E os tempos foram evidenciando a insuficiência desse modelo. É preciso compreender que todos temos responsabilidades para com a nossa comunidade, para com a nossa cidade, para com o nosso país, e em termos mais amplos, nas palavras do Papa Francisco, com a nossa “casa comum”, o planeta, a mãe Gaia.
Dentro desse cenário, qual é o papel do Direito, enquanto um conjunto de normas, leis, preceitos, princípios, que deveriam ser inclusivas, respeitosas, propositoras, atentas às vulnerabilidades, no sentido da absoluta defesa dos direitos humanos.
No entanto, nem sempre foi ou é assim, por isso é necessário trazer essa discussão para o campo do Direito, cuja essência está na fraternidade.
Neste sentido faço menção ao nosso lugar de fala que é a academia, ou seja, o lugar em que está implícito a formação dos jovens, portanto qual o papel, a função das universidades, neste âmbito, com vistas à construção de um modelo social arraigado nas necessidades e nas novas configurações do mundo em que vivemos. As pautas como: acesso à justiça, a luta contra o preconceito e a discriminação, a preocupação com o meio ambiente e a sustentabilidade, a questão carcerária, o tema da educação, a efetiva inclusão, em suas variadas situações, e tantas outras demandas, deveriam estar no centro das discussões acadêmicas.
2. A participação, a expressão da criança
Uma das grandes carências, no que concerne à participação da criança e do adolescente, é no que se refere aos canais de comunicação e expressão. Tais canais de comunicação são imprescindíveis quando se propugna pela defesa, proteção e promoção dos direitos das crianças e adolescentes no Brasil.
O reconhecimento da criança e do adolescente tem seu marco regulador internacional, em 1989, com a Convenção sobre os Direitos da Criança[2], que em seus artigos 12, 13 e 14, trazem a obrigatoriedade dos estados partes, que assinaram e, posteriormente, ratificaram tal Convenção, de assegurar o direito à liberdade de expressão, de pensamento, de consciência e de crença, o direito de receber e transmitir informações e ideias sobre todas as matérias que lhes digam respeito, cabendo, ainda, aos estados partes tomar as medidas adequadas, necessárias, com vistas à sua proteção, de modo a proporcionar aos adultos e às crianças amplo conhecimento dos princípios e disposições da referida Convenção, servindo-se de recursos e instrumentos que sejam eficazes para tal fim.
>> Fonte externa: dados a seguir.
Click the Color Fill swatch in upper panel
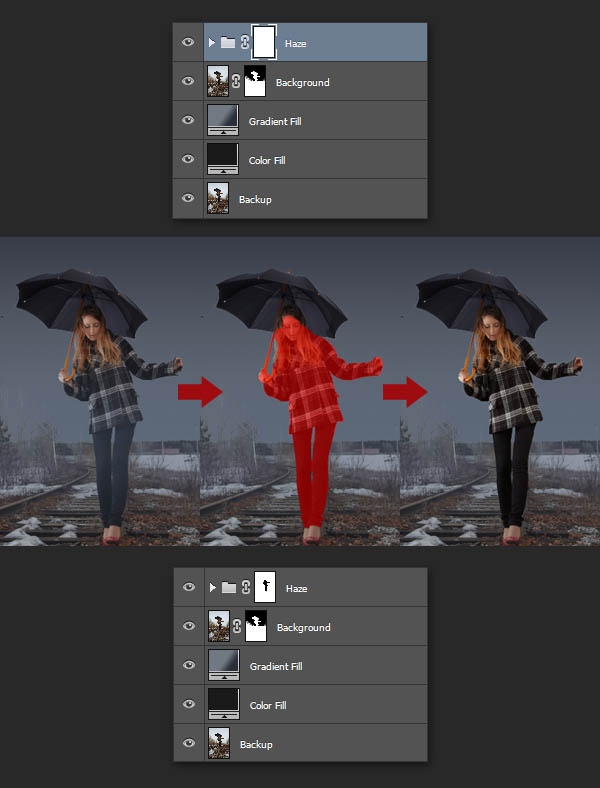 221,158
Vejamos[3]:
Artigo 12
1. Os Estados Partes assegurarão à criança que estiver capacitada a formular seus próprios juízos o direito de expressar suas opiniões livremente sobre todos os assuntos relacionados com a criança, levando-se devidamente em consideração essas opiniões, em função da idade e maturidade da criança.
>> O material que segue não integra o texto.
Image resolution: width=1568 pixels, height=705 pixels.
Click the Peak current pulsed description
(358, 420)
2. Com tal propósito, se proporcionará à criança, em particular, a oportunidade de ser ouvida em todo processo judicial ou administrativo que afete a mesma, quer diretamente quer por intermédio de um representante ou órgão apropriado, em conformidade com as regras processuais da legislação nacional.
Artigo 13
A criança terá direito à liberdade de expressão. Esse direito incluirá a liberdade de procurar, receber e divulgar informações e ideias de todo tipo, independentemente de fronteiras, de forma oral, escrita ou impressa, por meio das artes ou por qualquer outro meio escolhido pela criança.
O exercício de tal direito poderá estar sujeito a determinadas restrições, que serão unicamente as previstas pela lei e consideradas necessárias:
a) para o respeito dos direitos ou da reputação dos demais, ou
b) para a proteção da segurança nacional ou da ordem pública, ou para proteger a saúde e a moral públicas.
Artigo 14
1. Os Estados Partes respeitarão o direito da criança à liberdade de pensamento, de consciência e de crença.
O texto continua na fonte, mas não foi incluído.